** Begin SUPPLIED PASSAGE **

The Platonists don't deny that. What they mean by saying it's the privation of good is that it is nothingness. Evil is, in fact, the absence of being and meaning. The reason it produces such spectacular effects as war, oppression, crime, is that people turn away from the good, or they turn away from what is truly good to prefer lower goods. They turn away from the things of the spirit to the things of the flesh. They prefer their own lusts and desires, their own ambitions and greed, to the common good or to the immaterial and spiritual good. And it's this turning away from the Sun, this turning away from good, that seems to be a human problem. Human beings, generally speaking, don't understand what they're on Earth for, according to the Platonists.
Many of you are familiar with the metaphor of the cave from The Republic. This is the classic depiction of this wrong preference. The people in the cave are chained facing the back wall of the cave, and they see images of what's passing in front of the cave reflected on the wall. As time goes on, they come to believe that those images are reality. They forget that they're chained. They forget that they can't see the real things. They forget the Sun.
If you were to liberate them and turn them around and show them the light, first of all, they couldn't bear it, because they're used to the world of shadow. Secondly, they'd kill you, because you are destroying their assumptions and their world. They would at least persecute you. They're not interested in the truth. They're interested in getting by.

** End SUPPLIED PASSAGE **

TASKS AND EXERCISES ▸
(1) Determine whether each statement agrees with the passage on the Platonist view of evil, answering yes or no and quoting the words of the passage that decide it: (a) the Platonists hold that evil is the absence of being and meaning; (b) the people in the cave are chained facing the entrance; (c) once freed and shown the light, the people would welcome it at once.
(2) According to the passage on the Platonist view of evil, what are the people in the cave interested in instead of the truth?
(3) Go on with the passage on the Platonist view of evil, starting after its final sentence.
The records below were drawn from a separate source.

** Begin RECORD SET **

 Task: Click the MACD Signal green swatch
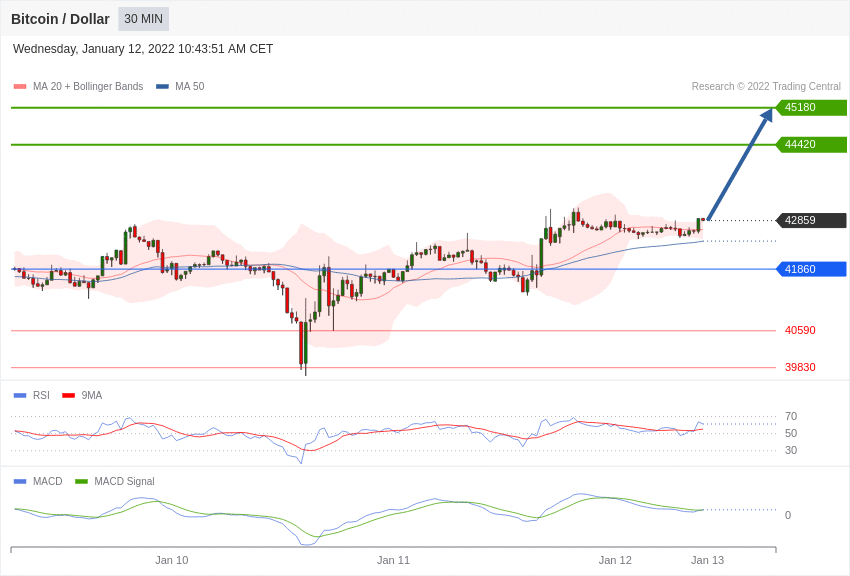tap(81, 482)
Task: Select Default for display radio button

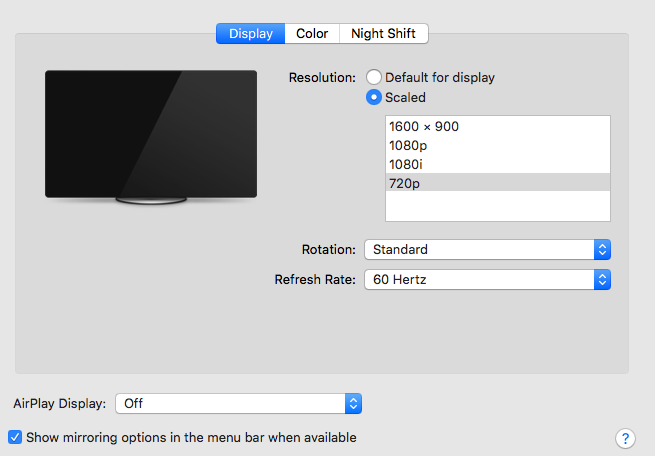Action: (374, 77)
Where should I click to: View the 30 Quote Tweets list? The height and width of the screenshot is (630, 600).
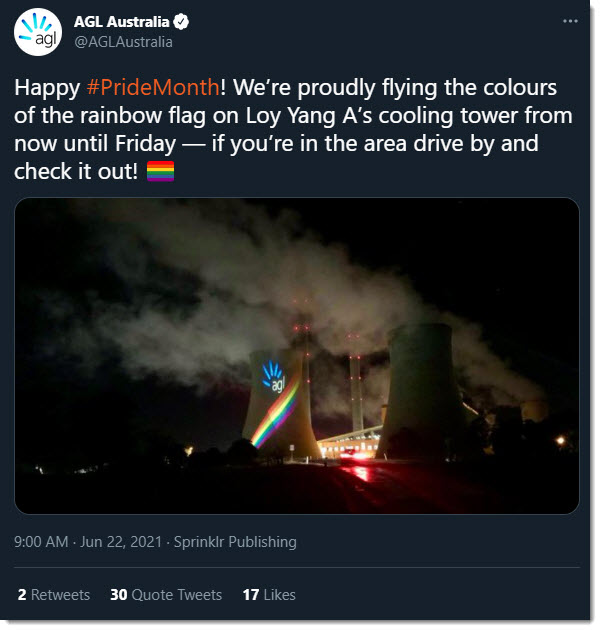165,594
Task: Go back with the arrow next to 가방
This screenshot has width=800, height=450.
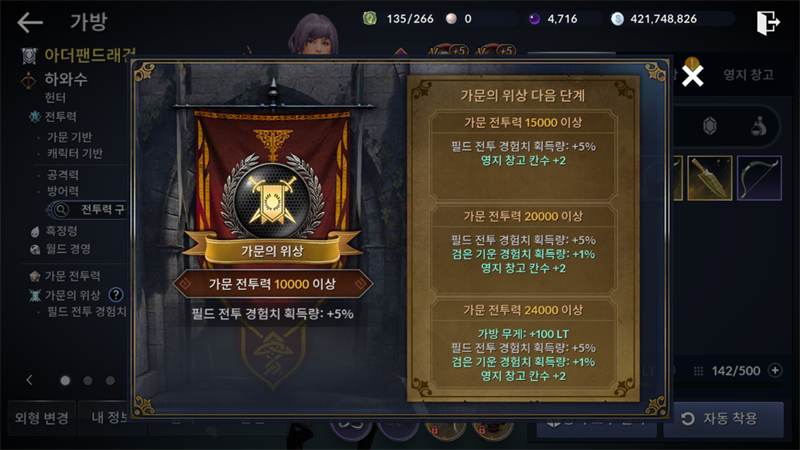Action: (30, 22)
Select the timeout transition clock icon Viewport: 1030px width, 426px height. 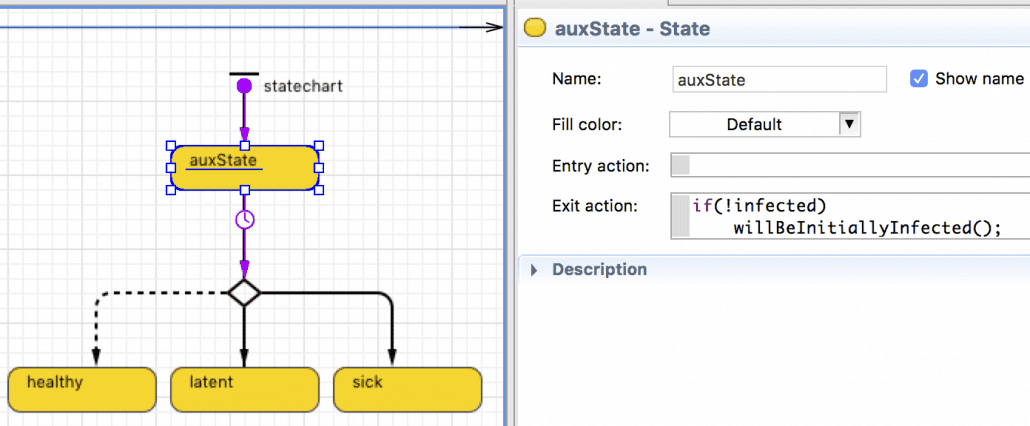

** End RECORD SET **

EXERCISE RESULTS ▸
(1)
(a) Yes: "Evil is, in fact, the absence of being and meaning."
(b) No: "The people in the cave are chained facing the back wall of the cave"
(c) No: "they couldn't bear it, because they're used to the world of shadow."

(2) They are interested in getting by.

(3)
So for the Platonists, evil is the result of this error in perception, assuming that it's a great thing to get rich. Or assuming that it's a great thing to beat people up because you're stronger than they are. Or it's a great thing to conquer and subjugate. Or all of these things, some of which are evil but are really the preference of things that you should not be pursuing or that you should be pursuing for reasons inspired by spiritual truth.
How do you get rid of this? In the Platonists' imagination, by education. That's the whole point of Plato's dialogues. That's why they are dialogues, many of them, with a question and answer. They're very didactic. They're like being in a class. Socrates quizzes people, and then he shows the solution. And they say, "Oh, wow, Socrates, now I understand. Now I'm going to be a Platonist, and I'm going to build a perfect society." End of story.
The important thing to understand about Platonism is that it is not dualist in the way that Manicheanism is or the way that we instinctively think about evil. Evil is not opposed to good. It's hierarchically inferior to good. The Platonists' universe is like a ladder with many rungs going up from mud, bugs, rocks to the immaterial One, and with many, many steps, as I said, many rungs or steps or levels in between.
Human beings are in the middle. And also, human beings--unlike animals, mud, slugs, but also unlike angels and demiurges and deities--human beings can move up and down the ladder. That's what free will is. That's what being human is. You can read Hortensius, read the Confessions, fall in love with the liberal arts, and ascend to some very high realm of the spirit. Or you can choose the downward path to debauchery and mere pleasure. It's a question of how free you are, but we do have the opportunity to move up and down this ladder, unlike the animals and all other created forces that are fixed.
Now, the question is what makes us move up and down this? Or what'll motivate us to move up? And here we come to some key differences between Platonism and Christianity with regard to evil. Platonism tends to ascribe evil to ignorance. Christianity tends to ascribe evil to sin. The difference between sin and ignorance is that sin is deliberate. You know you shouldn't do this, and you do it anyway. You're not overcome by desire.
Chapter 4: Pears and Augustine’s Conception of Sin [00:25:00]
So to anticipate one of the paper topics--but I don't think I'm going to be giving away the answer--what is it about the pear-stealing incident that makes it so important? Anybody want to venture a preliminary response to this?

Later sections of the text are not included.